ROME: "3 Dreams of Black"

"3 Dreams of Black" è un film semi-interattivo di Chris Milk che utilizza tecnologie 2D e 3D per mostrare una serie di "sogni" accompagnate dalla canzone "Black" dell'ambum "ROME" di Danger Mouse e Daniel Luppi, con Norah Jones e Jack White. Per chi non avesse la possibilità di godere delle bellezze di WebGL, il trailer è su YouTube: http://www.youtube.com/watch?v=VUQSoHFMD8c&feature=youtu.be

Chrysaora

Per prenderci qualche momento di relax godiamoci questa fluida e mesmerizzante visione subacquea, immergendoci in un mare pieno di morbide e sinuose meduse dai colori tenui e dai movimenti ipnotizzanti. Per chi vuole godersi tutta la bellezza di questi animali virtuali in 3D ecco Chrysaora, per un anticipo ecco un video che mostra una "nuotata" con Kinect in mezzo alle meduse:

Flight of the Navigator

"Flight of the Navigator" è un altro esperimento dei ragazzi del team Mozilla Audio API. Si tratta di un video musicale dove Twitter, Facebook e Flickr si integrano in uno skyline 3D creato a volo dal motore JavaScript con WebGL.

No Comply

Dopo aver completato "Flight of the Navigator", il team del Mozilla Audio API era alla ricerca di una nuova sfida.

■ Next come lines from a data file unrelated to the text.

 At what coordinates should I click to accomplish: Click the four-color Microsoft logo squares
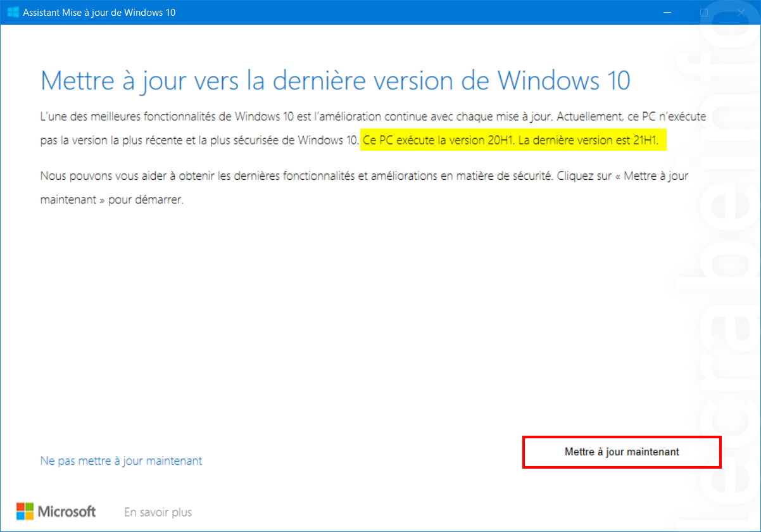point(25,511)
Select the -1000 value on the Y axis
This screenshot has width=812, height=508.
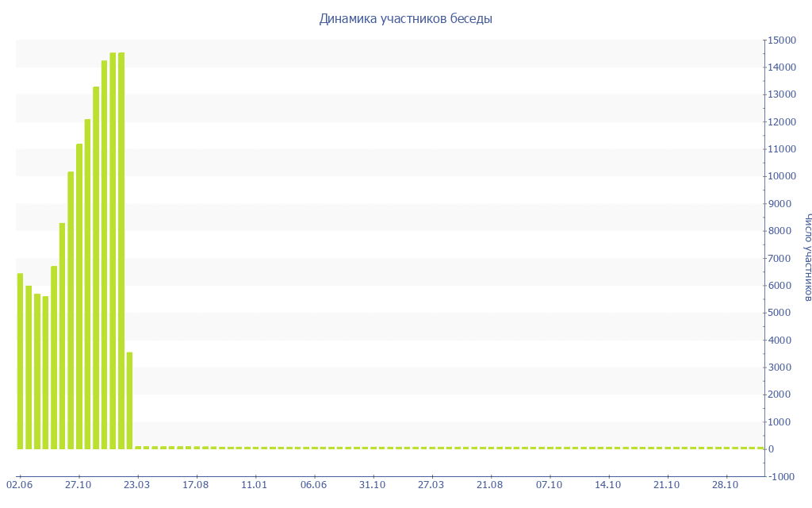[x=782, y=476]
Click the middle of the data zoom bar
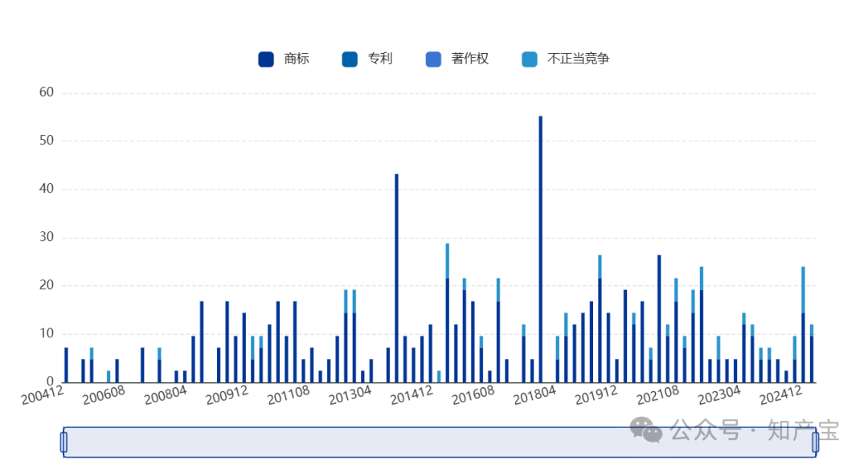868x465 pixels. click(x=439, y=442)
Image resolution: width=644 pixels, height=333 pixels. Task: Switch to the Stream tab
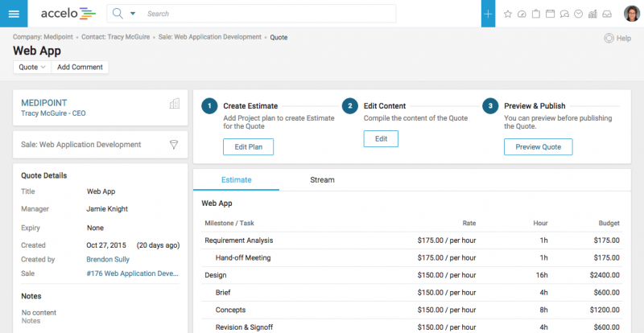click(322, 179)
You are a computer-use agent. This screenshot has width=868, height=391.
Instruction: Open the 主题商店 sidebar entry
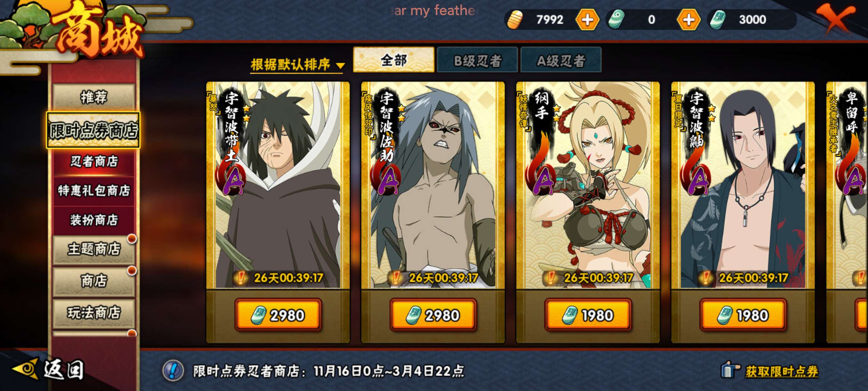click(x=94, y=249)
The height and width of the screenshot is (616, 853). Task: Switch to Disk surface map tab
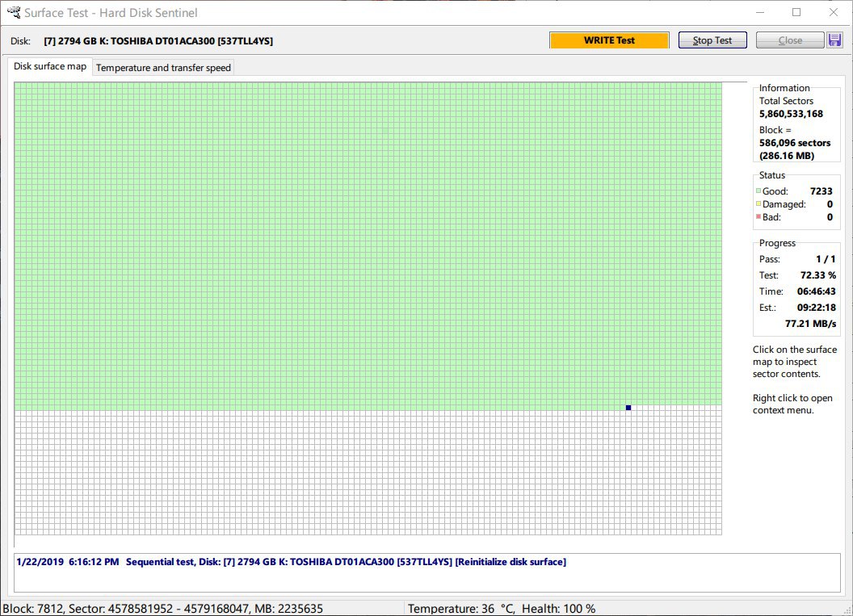tap(50, 67)
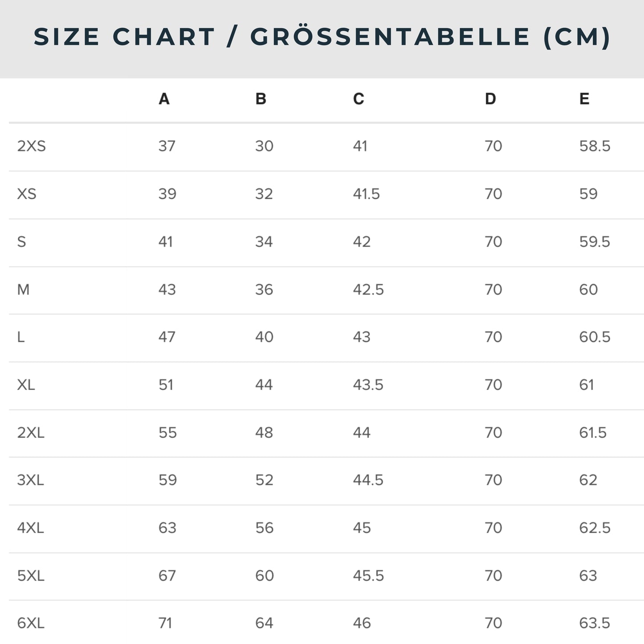
Task: Click the 56 value in 4XL row
Action: coord(264,528)
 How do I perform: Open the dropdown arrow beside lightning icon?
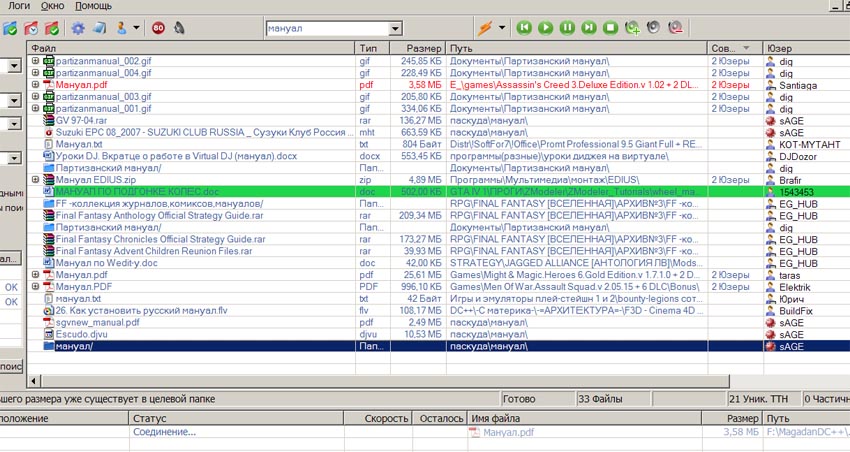501,28
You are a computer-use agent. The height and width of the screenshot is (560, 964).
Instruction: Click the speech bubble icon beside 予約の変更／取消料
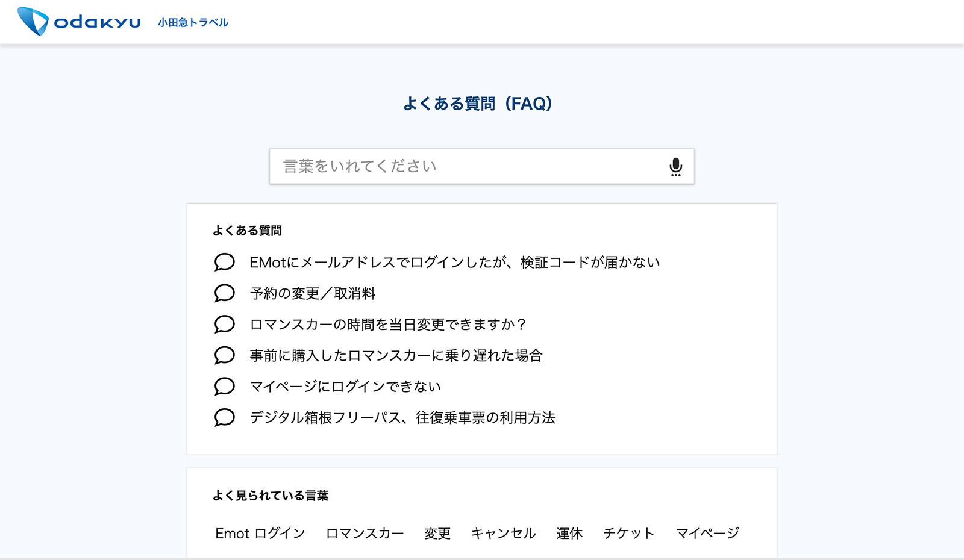coord(224,293)
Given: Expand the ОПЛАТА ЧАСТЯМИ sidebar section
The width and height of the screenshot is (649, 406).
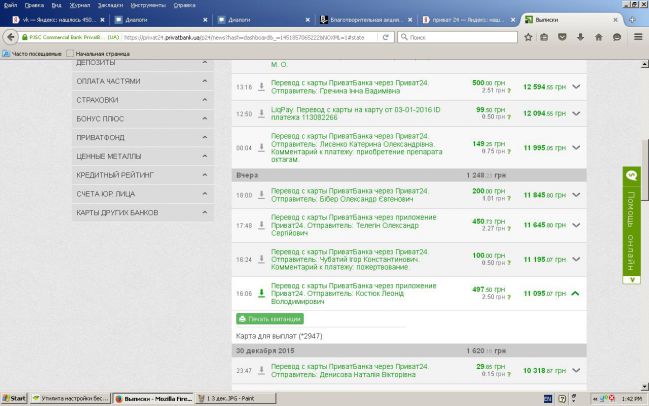Looking at the screenshot, I should click(x=143, y=81).
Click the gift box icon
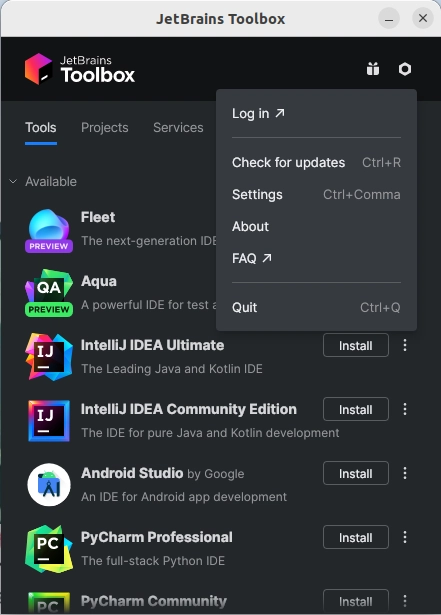Viewport: 441px width, 615px height. coord(373,69)

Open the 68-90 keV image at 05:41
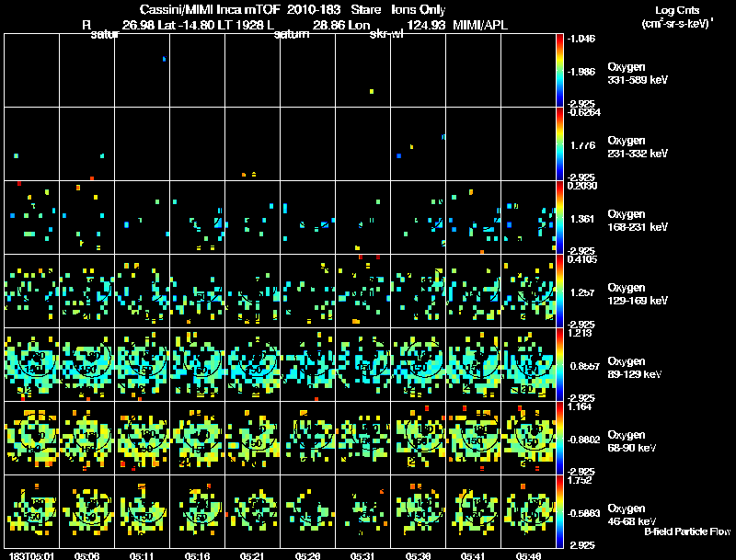point(474,438)
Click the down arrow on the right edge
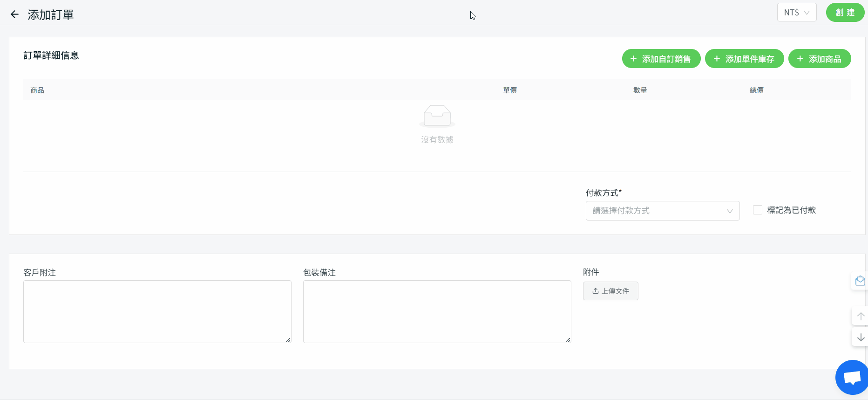Screen dimensions: 868x400 coord(861,337)
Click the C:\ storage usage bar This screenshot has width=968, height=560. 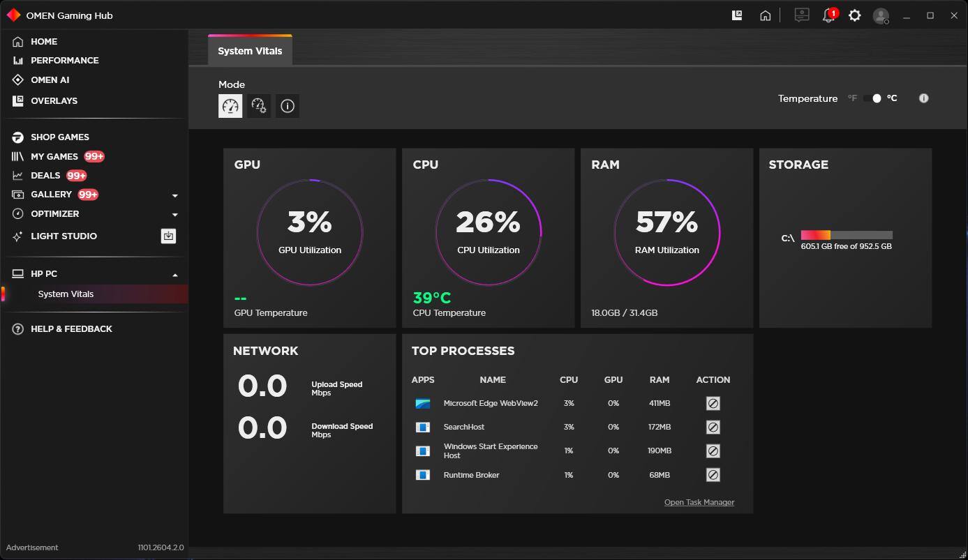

Il risultato è stato "No Comply", ovvero un mix di audio e video con un tocco molto 80's (e qualcosa di "The Matrix"…) che dimostra ancora una volta la capacità dei developer Mozilla di creare un ambiente molto valido per artisti e musicisti. Purtroppo però per raggiungere queste vette di qualità il demo utilizza delle chiamate e funzioni disponibili solo su Firefox – ergo se volete godervi l'intero spettacolo usate questo browser…

The Wobble Dance

Chiudiamo con un Chrome Experiment davvero notevole che unisce semplicità e quel pizzico di "disturbo" che caratterizza l'arte quando è vera. Si tratta di "The Wobble Dance", una creazione di Thierry Tranchina che ha preso un vecchio esempio di ombreggiatura anisotropa per creare un manichino danzante a dir poco… inquietante!